GIVEN RECORDS:
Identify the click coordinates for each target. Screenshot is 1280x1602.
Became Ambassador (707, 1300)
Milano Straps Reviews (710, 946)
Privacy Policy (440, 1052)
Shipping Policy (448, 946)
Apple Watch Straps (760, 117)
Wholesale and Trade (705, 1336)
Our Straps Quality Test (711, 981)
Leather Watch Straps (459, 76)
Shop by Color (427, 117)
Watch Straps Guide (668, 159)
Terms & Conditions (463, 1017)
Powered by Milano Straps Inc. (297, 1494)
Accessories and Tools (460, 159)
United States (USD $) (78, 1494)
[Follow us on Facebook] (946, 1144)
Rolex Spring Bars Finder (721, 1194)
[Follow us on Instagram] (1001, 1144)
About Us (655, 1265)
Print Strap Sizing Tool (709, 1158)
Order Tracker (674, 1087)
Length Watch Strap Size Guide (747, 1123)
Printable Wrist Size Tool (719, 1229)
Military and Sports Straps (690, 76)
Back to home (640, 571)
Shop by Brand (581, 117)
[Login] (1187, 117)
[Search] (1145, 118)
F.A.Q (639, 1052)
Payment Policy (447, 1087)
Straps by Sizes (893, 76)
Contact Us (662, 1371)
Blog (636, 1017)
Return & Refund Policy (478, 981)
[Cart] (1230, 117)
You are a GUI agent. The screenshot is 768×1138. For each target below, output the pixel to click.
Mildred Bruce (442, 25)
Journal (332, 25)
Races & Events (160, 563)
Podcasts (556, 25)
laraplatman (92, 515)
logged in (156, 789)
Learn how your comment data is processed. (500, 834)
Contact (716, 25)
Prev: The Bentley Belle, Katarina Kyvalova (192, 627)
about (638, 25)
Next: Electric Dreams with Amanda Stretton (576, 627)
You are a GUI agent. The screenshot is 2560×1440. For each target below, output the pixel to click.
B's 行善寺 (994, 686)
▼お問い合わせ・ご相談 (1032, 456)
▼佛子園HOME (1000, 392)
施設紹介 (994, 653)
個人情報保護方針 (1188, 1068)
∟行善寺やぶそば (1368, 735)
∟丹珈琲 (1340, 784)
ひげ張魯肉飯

EXERCISE INSTRUCTIONS:
From the data above, copy each line where the string "below" appears.

WRITTEN ANSWER:
You are a GUI agent. The screenshot is 768×1138. For each target below, output the pixel to click.
You are a GUI agent. The screenshot is 2560×1440. For each target below, output the pixel to click.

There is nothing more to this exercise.